- _Work order_
Output exactly those lines of the data that lie between the line containing "This screenshot has width=1522, height=856." and the final line, both ends counted.

(Stored records)
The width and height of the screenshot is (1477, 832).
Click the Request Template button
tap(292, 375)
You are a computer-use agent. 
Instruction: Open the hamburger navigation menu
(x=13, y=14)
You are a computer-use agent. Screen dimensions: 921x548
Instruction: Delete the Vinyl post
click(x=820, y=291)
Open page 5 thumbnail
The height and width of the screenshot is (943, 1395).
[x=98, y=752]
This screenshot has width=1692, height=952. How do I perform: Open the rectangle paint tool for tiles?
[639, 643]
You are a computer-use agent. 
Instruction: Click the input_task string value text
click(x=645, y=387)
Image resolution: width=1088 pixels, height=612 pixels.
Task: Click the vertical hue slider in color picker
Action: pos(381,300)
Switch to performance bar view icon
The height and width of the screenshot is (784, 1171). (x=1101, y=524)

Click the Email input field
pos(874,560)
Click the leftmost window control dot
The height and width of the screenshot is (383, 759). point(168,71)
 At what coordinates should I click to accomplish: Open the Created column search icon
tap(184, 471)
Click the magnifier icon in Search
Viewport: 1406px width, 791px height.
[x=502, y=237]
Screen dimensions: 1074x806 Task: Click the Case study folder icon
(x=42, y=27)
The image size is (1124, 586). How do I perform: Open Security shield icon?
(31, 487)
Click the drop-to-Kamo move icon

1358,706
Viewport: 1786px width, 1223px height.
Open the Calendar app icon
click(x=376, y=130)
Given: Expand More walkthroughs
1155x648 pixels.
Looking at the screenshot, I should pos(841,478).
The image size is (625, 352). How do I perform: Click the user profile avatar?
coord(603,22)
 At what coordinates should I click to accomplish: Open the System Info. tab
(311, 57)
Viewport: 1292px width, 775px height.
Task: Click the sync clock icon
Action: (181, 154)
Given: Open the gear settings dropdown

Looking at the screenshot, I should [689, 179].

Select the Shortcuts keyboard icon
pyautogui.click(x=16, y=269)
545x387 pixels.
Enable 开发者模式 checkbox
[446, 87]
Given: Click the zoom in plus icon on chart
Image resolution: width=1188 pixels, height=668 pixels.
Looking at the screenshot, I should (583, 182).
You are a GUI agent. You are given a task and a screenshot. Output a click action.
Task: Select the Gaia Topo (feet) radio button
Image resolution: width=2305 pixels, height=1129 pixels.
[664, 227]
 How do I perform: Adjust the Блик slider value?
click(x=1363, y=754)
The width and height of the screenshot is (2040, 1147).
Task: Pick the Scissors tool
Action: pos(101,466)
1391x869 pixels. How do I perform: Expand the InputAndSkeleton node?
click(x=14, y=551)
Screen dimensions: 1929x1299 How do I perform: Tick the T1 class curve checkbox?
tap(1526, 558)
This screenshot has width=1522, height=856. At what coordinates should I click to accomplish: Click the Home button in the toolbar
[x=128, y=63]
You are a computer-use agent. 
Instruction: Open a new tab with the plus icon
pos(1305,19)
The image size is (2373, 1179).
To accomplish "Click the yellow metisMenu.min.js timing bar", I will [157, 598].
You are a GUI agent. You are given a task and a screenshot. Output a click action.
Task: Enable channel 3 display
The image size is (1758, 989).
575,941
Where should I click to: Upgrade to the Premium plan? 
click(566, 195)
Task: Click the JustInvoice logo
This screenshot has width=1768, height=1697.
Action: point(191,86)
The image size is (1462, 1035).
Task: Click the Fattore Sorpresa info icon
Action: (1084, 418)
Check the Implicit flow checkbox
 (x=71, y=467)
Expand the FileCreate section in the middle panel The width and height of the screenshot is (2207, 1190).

- _Answer to this task_
This screenshot has width=1522, height=856. At what coordinates should I click to accomplish: Click the Home button in the toolbar
[x=128, y=63]
You are a computer-use agent. 
Instruction: Open a new tab with the plus icon
pos(1305,19)
The image size is (2373, 1179).
To accomplish "Click the yellow metisMenu.min.js timing bar", I will [157, 598].
You are a GUI agent. You are given a task and a screenshot. Output a click action.
Task: Enable channel 3 display
The image size is (1758, 989).
575,941
Where should I click to: Upgrade to the Premium plan? 
click(566, 195)
Task: Click the JustInvoice logo
This screenshot has width=1768, height=1697.
Action: point(191,86)
The image size is (1462, 1035).
Task: Click the Fattore Sorpresa info icon
Action: (1084, 418)
Check the Implicit flow checkbox
 (x=71, y=467)
Expand the FileCreate section in the middle panel The width and height of the screenshot is (2207, 1190).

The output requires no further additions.